═════ RECORDED INFORMATION ═════

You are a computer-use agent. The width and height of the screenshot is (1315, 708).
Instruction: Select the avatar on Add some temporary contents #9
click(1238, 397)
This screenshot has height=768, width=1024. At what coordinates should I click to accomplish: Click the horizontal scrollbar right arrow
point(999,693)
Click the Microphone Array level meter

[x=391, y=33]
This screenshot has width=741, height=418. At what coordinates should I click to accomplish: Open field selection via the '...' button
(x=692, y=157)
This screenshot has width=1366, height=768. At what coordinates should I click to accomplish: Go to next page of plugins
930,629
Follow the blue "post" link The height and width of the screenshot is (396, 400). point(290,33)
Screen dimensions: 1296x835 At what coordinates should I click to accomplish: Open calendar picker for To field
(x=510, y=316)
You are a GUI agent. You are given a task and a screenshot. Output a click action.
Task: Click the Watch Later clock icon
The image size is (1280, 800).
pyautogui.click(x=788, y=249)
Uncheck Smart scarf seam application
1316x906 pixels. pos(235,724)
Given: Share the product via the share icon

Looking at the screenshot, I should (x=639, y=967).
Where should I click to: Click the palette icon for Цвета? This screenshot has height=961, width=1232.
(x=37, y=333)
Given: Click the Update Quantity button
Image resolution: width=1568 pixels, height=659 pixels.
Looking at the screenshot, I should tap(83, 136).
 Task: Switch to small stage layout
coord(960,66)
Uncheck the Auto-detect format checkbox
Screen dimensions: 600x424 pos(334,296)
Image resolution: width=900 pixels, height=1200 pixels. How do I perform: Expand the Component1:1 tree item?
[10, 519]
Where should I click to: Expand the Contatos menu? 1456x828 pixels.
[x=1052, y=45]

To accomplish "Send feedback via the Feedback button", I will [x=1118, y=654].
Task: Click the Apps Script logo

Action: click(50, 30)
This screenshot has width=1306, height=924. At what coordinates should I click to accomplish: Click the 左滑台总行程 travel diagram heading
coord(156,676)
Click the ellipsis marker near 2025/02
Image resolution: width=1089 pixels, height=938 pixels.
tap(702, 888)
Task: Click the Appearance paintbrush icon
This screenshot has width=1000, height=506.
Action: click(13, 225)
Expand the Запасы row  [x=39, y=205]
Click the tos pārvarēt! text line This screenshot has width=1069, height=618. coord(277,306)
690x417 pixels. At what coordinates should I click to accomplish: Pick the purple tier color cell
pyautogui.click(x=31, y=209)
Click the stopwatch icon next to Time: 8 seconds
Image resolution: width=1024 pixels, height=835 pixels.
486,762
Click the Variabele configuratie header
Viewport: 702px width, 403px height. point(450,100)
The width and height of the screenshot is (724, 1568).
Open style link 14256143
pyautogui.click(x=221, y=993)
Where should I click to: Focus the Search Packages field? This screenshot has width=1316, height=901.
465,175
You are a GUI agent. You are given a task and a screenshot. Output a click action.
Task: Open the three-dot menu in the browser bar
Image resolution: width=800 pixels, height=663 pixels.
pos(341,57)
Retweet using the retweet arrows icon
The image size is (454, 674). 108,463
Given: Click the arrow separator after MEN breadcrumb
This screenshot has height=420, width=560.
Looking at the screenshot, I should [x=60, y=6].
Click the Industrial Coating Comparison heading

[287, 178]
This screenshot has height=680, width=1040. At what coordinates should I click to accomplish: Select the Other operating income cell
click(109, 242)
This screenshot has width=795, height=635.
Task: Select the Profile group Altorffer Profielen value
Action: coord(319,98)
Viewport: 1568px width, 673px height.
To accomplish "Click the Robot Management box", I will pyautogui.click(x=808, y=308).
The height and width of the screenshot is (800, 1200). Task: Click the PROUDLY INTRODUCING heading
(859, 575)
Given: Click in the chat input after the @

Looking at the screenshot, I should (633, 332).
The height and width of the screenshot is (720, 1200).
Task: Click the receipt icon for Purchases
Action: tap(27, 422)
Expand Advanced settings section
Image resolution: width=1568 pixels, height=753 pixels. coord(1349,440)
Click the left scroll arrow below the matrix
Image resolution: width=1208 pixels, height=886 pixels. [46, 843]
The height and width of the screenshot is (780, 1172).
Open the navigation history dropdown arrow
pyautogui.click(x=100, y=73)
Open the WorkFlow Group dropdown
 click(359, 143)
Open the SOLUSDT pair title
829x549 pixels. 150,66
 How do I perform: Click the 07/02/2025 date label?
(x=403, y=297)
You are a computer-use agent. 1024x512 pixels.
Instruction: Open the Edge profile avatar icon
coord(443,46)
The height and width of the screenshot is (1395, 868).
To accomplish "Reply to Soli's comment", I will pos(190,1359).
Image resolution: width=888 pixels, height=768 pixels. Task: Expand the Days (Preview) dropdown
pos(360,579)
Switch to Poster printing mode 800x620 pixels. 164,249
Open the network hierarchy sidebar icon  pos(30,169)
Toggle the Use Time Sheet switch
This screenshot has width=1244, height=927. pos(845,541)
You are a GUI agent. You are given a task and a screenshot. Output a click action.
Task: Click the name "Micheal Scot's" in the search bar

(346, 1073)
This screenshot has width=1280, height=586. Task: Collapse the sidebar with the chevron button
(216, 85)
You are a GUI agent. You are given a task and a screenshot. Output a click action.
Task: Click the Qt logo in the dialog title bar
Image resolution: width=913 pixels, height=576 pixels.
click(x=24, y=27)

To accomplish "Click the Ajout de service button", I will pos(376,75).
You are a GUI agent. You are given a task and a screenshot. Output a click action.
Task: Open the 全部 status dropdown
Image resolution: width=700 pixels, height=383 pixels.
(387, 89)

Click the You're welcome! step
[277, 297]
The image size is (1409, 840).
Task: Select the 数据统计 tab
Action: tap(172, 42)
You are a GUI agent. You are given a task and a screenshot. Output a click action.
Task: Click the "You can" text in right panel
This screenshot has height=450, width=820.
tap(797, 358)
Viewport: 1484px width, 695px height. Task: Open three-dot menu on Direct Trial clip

═════

_TASK GOAL:_
Give all the entries again exactly; leave none out.

_SOLUTION FOR THIS PROBLEM:_
You are a computer-use agent. The width and height of the screenshot is (1315, 708).
Instruction: Select the avatar on Add some temporary contents #9
click(1238, 397)
This screenshot has height=768, width=1024. At what coordinates should I click to accomplish: Click the horizontal scrollbar right arrow
point(999,693)
Click the Microphone Array level meter

[x=391, y=33]
This screenshot has width=741, height=418. At what coordinates should I click to accomplish: Open field selection via the '...' button
(x=692, y=157)
This screenshot has width=1366, height=768. At what coordinates should I click to accomplish: Go to next page of plugins
930,629
Follow the blue "post" link The height and width of the screenshot is (396, 400). point(290,33)
Screen dimensions: 1296x835 At what coordinates should I click to accomplish: Open calendar picker for To field
(x=510, y=316)
You are a GUI agent. You are given a task and a screenshot. Output a click action.
Task: Click the Watch Later clock icon
The image size is (1280, 800).
pyautogui.click(x=788, y=249)
Uncheck Smart scarf seam application
1316x906 pixels. pos(235,724)
Given: Share the product via the share icon

Looking at the screenshot, I should (x=639, y=967).
Where should I click to: Click the palette icon for Цвета? This screenshot has height=961, width=1232.
(x=37, y=333)
Given: Click the Update Quantity button
Image resolution: width=1568 pixels, height=659 pixels.
Looking at the screenshot, I should tap(83, 136).
 Task: Switch to small stage layout
coord(960,66)
Uncheck the Auto-detect format checkbox
Screen dimensions: 600x424 pos(334,296)
Image resolution: width=900 pixels, height=1200 pixels. How do I perform: Expand the Component1:1 tree item?
[10, 519]
Where should I click to: Expand the Contatos menu? 1456x828 pixels.
[x=1052, y=45]

To accomplish "Send feedback via the Feedback button", I will [x=1118, y=654].
Task: Click the Apps Script logo

Action: click(50, 30)
This screenshot has width=1306, height=924. At what coordinates should I click to accomplish: Click the 左滑台总行程 travel diagram heading
coord(156,676)
Click the ellipsis marker near 2025/02
Image resolution: width=1089 pixels, height=938 pixels.
tap(702, 888)
Task: Click the Appearance paintbrush icon
This screenshot has width=1000, height=506.
Action: click(13, 225)
Expand the Запасы row  [x=39, y=205]
Click the tos pārvarēt! text line This screenshot has width=1069, height=618. coord(277,306)
690x417 pixels. At what coordinates should I click to accomplish: Pick the purple tier color cell
pyautogui.click(x=31, y=209)
Click the stopwatch icon next to Time: 8 seconds
Image resolution: width=1024 pixels, height=835 pixels.
486,762
Click the Variabele configuratie header
Viewport: 702px width, 403px height. point(450,100)
The width and height of the screenshot is (724, 1568).
Open style link 14256143
pyautogui.click(x=221, y=993)
Where should I click to: Focus the Search Packages field? This screenshot has width=1316, height=901.
465,175
You are a GUI agent. You are given a task and a screenshot. Output a click action.
Task: Open the three-dot menu in the browser bar
Image resolution: width=800 pixels, height=663 pixels.
pos(341,57)
Retweet using the retweet arrows icon
The image size is (454, 674). 108,463
Given: Click the arrow separator after MEN breadcrumb
This screenshot has height=420, width=560.
Looking at the screenshot, I should [x=60, y=6].
Click the Industrial Coating Comparison heading

[287, 178]
This screenshot has height=680, width=1040. At what coordinates should I click to accomplish: Select the Other operating income cell
click(109, 242)
This screenshot has width=795, height=635.
Task: Select the Profile group Altorffer Profielen value
Action: coord(319,98)
Viewport: 1568px width, 673px height.
To accomplish "Click the Robot Management box", I will pyautogui.click(x=808, y=308).
The height and width of the screenshot is (800, 1200). Task: Click the PROUDLY INTRODUCING heading
(859, 575)
Given: Click in the chat input after the @

Looking at the screenshot, I should (633, 332).
The height and width of the screenshot is (720, 1200).
Task: Click the receipt icon for Purchases
Action: tap(27, 422)
Expand Advanced settings section
Image resolution: width=1568 pixels, height=753 pixels. coord(1349,440)
Click the left scroll arrow below the matrix
Image resolution: width=1208 pixels, height=886 pixels. [46, 843]
The height and width of the screenshot is (780, 1172).
Open the navigation history dropdown arrow
pyautogui.click(x=100, y=73)
Open the WorkFlow Group dropdown
 click(359, 143)
Open the SOLUSDT pair title
829x549 pixels. 150,66
 How do I perform: Click the 07/02/2025 date label?
(x=403, y=297)
You are a computer-use agent. 1024x512 pixels.
Instruction: Open the Edge profile avatar icon
coord(443,46)
The height and width of the screenshot is (1395, 868).
To accomplish "Reply to Soli's comment", I will pos(190,1359).
Image resolution: width=888 pixels, height=768 pixels. Task: Expand the Days (Preview) dropdown
pos(360,579)
Switch to Poster printing mode 800x620 pixels. 164,249
Open the network hierarchy sidebar icon  pos(30,169)
Toggle the Use Time Sheet switch
This screenshot has width=1244, height=927. pos(845,541)
You are a GUI agent. You are given a task and a screenshot. Output a click action.
Task: Click the name "Micheal Scot's" in the search bar

(346, 1073)
This screenshot has width=1280, height=586. Task: Collapse the sidebar with the chevron button
(216, 85)
You are a GUI agent. You are given a task and a screenshot. Output a click action.
Task: Click the Qt logo in the dialog title bar
Image resolution: width=913 pixels, height=576 pixels.
click(x=24, y=27)

To accomplish "Click the Ajout de service button", I will pos(376,75).
You are a GUI agent. You are given a task and a screenshot. Output a click action.
Task: Open the 全部 status dropdown
Image resolution: width=700 pixels, height=383 pixels.
(387, 89)

Click the You're welcome! step
[277, 297]
The image size is (1409, 840).
Task: Select the 数据统计 tab
Action: tap(172, 42)
You are a GUI agent. You are given a task and a screenshot. Output a click action.
Task: Click the "You can" text in right panel
This screenshot has height=450, width=820.
tap(797, 358)
Viewport: 1484px width, 695px height. Task: Open three-dot menu on Direct Trial clip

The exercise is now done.